◆ **Tâches demandées**
1. Relevez tous les pays cités dans l'extrait sur le captagon en Syrie, en excluant les continents et les régions comme l'Europe ou le Golfe persique.
2. Prolongez l'extrait sur le captagon en Syrie en reprenant après sa dernière phrase.

◆ **Extrait du document**
========================================

Jusqu’alors, la Syrie n’était qu’un carrefour, point de transit de la drogue entre l’Europe, la Turquie ou le Liban du côté fournisseurs, la Jordanie, l’Irak et le Golfe persique côté consommateurs. Ainsi en 2010, l’Arabie Saoudite recevait sept tonnes de captagon.
Une économie de guerre
Le chaos en Syrie a transformé le pays en lieu de fabrication. En même temps que la production chutait de 90% dans la plaine de la Bekaa au Liban. Un trafic qui permettrait aux rebelles d’acheter des armes, selon Reuters (lien en Anglais).
La fabrication est simple et bon marché. Des rudiments de chimie suffisent pour la produire.
Régulièrement, les autorités syriennes et libanaises démantèlent des laboratoires clandestins qui fabriquent ces pilules. Au Liban, douze millions de comprimés ont été saisis en 2013, selon le colonel Ghassan Chamseddine, chef de la lutte anti-drogue du pays.
En Jordanie, courant mars, les gardes-frontières ont réalisé une saisie de 10.000 pilules de captagon à bord de deux voitures venues de Syrie. Les policiers ont également saisi plus de 200 armes.
Une drogue de terrain
Troupes gouvernementales syriennes et rebelles s’accusent mutuellement de consommer cette amphétamine pour prolonger l’engagement des forces sans repos. Selon un psychiatre libanais: «la drogue vous rend euphorique. Vous ne dormez pas, ni ne mangez». Reuters raconte l’étonnante attitude de prisonniers qui ne ressentaient aucune douleurs des coups qu’ils recevaient. Il fallait attendre 48 heures, que l’effet s’estompe, pour les questionner (en Anglais).
Cette amphétamine est apparentée aux stupéfiants en France. Pays où elle n’est plus commercialisée depuis 1993. Elle était prescrite dans le traitement de la narcolepsie ou des troubles de l’attention.

========================================

◆ **Données fournies**
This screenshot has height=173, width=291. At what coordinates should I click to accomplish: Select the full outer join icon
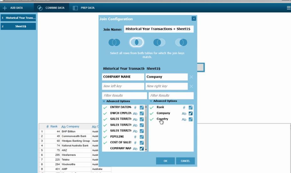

========================================

◆ **Réponses aux exercices**
1. Syrie, Turquie, Liban, Jordanie, Irak, Arabie Saoudite, France

2.
En Syrie, les combattants ne seraient pas les seuls consommateurs de captagon (et de haschich). Les civils victimes de bombardements en prennent aussi pour réduire leur stress. Difficile d'en faire la «potion magique» des combattants de Daech comme certains voudraient présenter cette drogue. Nos confrères de Francetv Info remarquent, à juste titre, que sa consommation est peu compatible avec les préceptes du groupe islamiste.
La filière bulgare
Pour couronner le tout, la presse bulgare citée par Courrier International, croit savoir que l’origine du trafic se situe en fait à Sofia, où le captagon serait produit depuis 2011, dans un «laboratoire de l’agence atlantique», entendez de l'Otan. C’est du moins ce qu’annonce l’organe de presse russe Ria Novosti, que les Bulgares ont repris dans leurs articles.
Ria Novosti n’hésite pas à dramatiser les effets de la drogue «potion de la terreur» qui expliquerait la cruauté des djihadistes de Daech. Cette drogue, toujours selon l'agence, aurait aussi joué un grand rôle dans les printemps arabes.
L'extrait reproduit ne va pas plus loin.